[[ Provided data, beginning ]]

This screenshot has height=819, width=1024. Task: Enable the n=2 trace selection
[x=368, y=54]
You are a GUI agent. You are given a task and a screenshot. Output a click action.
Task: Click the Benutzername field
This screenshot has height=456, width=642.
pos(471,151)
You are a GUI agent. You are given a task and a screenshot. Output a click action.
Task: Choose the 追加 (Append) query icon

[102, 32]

[[ Provided data, end ]]

**Description of the task**
Repeat the data above starting at the line with "Task: Click the Benutzername field" and ending at its last line, exactly, with no other lines.

**Problem solution**
Task: Click the Benutzername field
This screenshot has height=456, width=642.
pos(471,151)
You are a GUI agent. You are given a task and a screenshot. Output a click action.
Task: Choose the 追加 (Append) query icon

[102, 32]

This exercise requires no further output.